When Koester and Yoo moved on in May 2003, CIA tried to dump the document as a finished fait accompli back onto OLC. Even though Patrick Philbin, picking up Yoo’s duties, immediately refused to recognize the document as OLC work product, CIA kept insisting it counted as an OLC document. They did so in a high level meeting at the White House in June and then ultimately made it into a slide for a meeting with the NSC Principals on July 29, 2003, at which the Principals bought off on the torture as it had been applied. Then, CIA submitted the document with a late draft of the IG Report in March 2004, which (Jack Goldsmith claims, though the CIA claims differently) was the first time Goldsmith saw the Legal Principles.
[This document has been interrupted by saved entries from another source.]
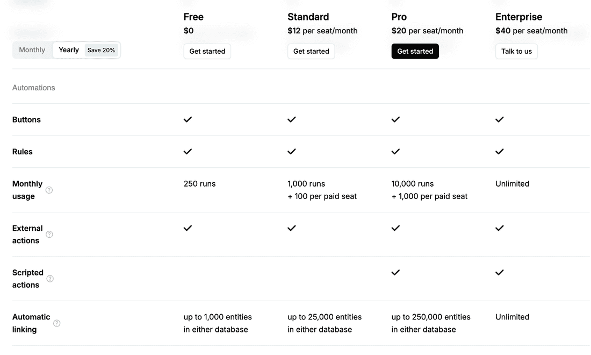Viewport: 591px width, 355px height.
Task: Click help icon beside External actions
Action: point(49,235)
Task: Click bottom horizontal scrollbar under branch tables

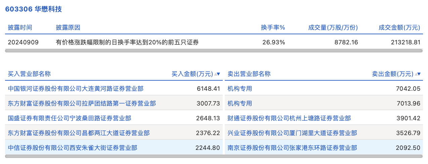Action: click(214, 156)

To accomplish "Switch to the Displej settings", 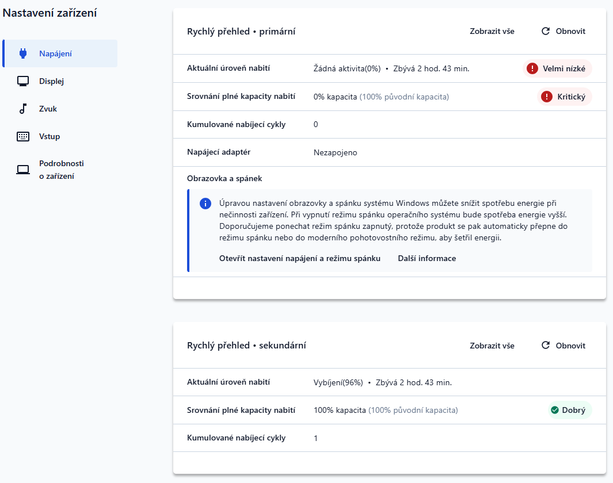I will pos(51,81).
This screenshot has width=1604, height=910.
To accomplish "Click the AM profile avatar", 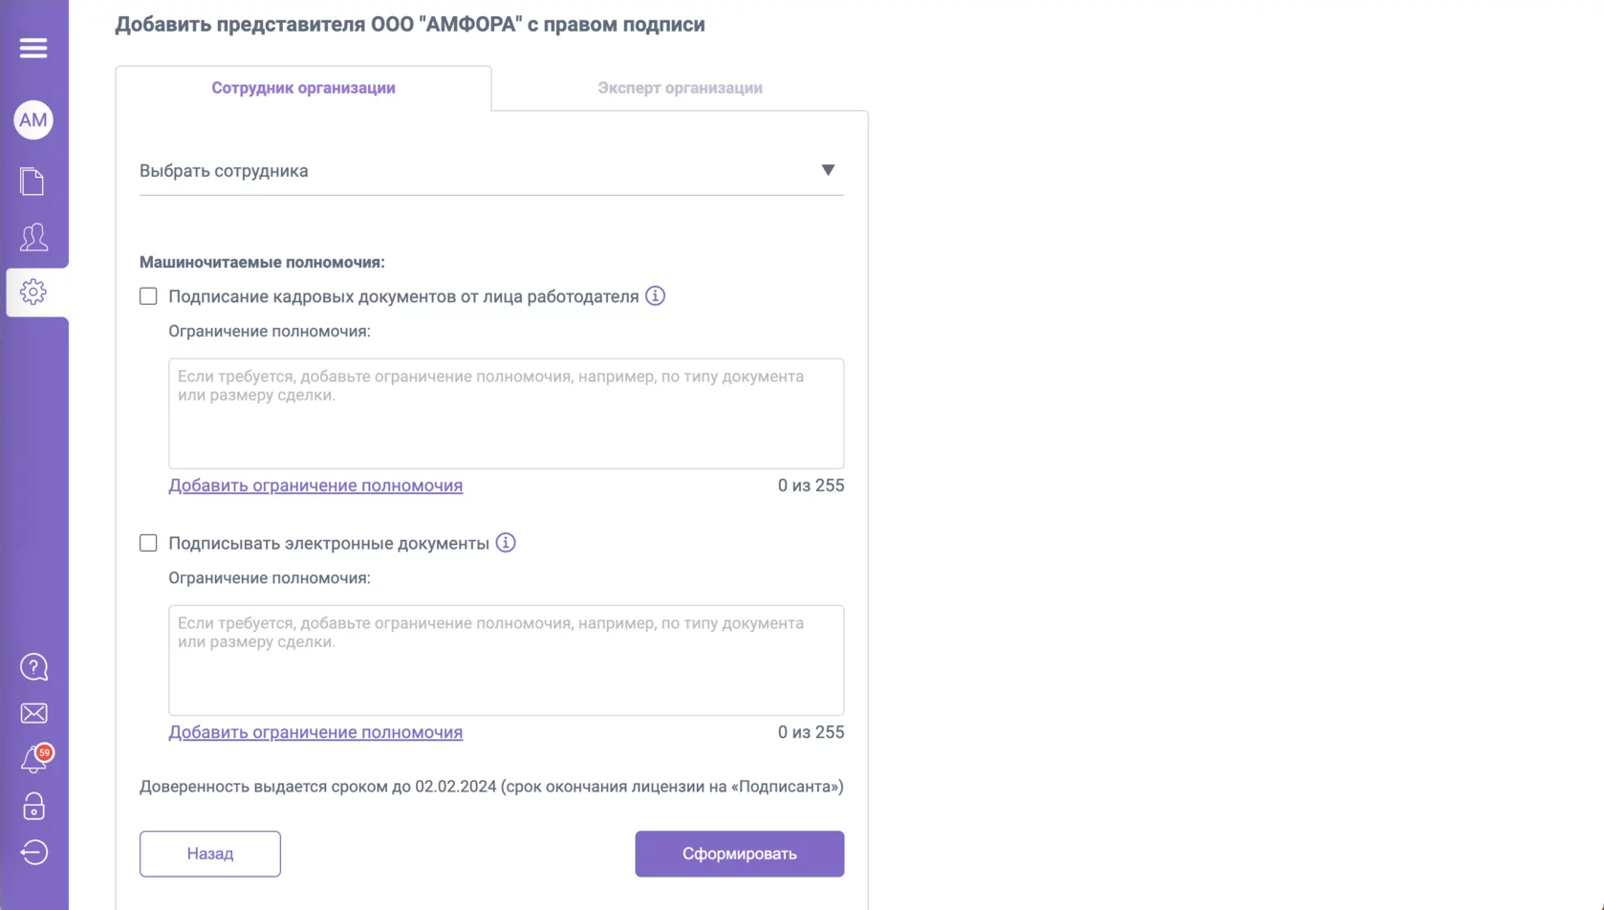I will tap(33, 120).
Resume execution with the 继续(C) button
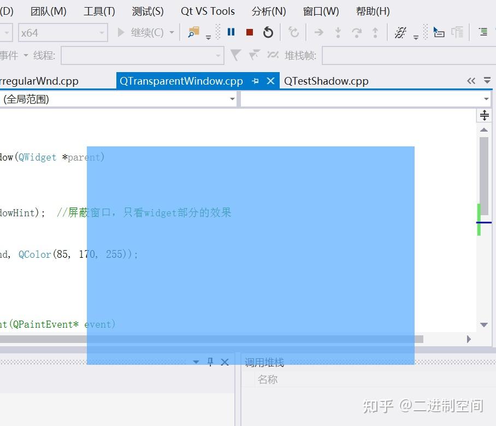 pyautogui.click(x=144, y=32)
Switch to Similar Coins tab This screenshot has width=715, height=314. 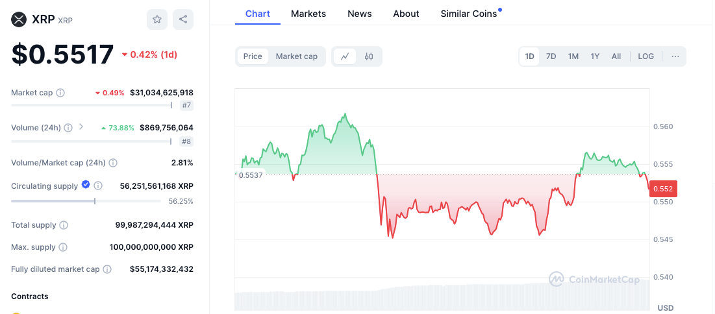(x=469, y=14)
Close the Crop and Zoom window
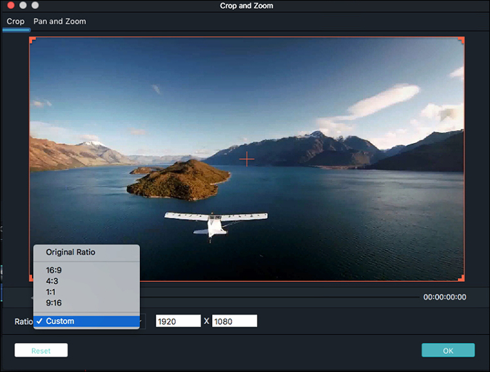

A bit of a spat broke out which not only prevented CIA and OLC from submitting joint comments on the IG Report (and, presumably, the legality of the acts described therein) as they had intended to do, but also in Goldsmith writing grumpy follow-up letters to CIA on it. And all of this was right before Goldsmith withdrew the Bybee One memo.
As you can see, the Legal Principles document were not only a source of tension between CIA and OLC. But its lies at the core of interpretations of just how illegal the CIA program was.
Which is why I find it relevant that the various iterations of the Legal Principles document are some of the documents that seem to have been affected by OLC’s leaky SCIF.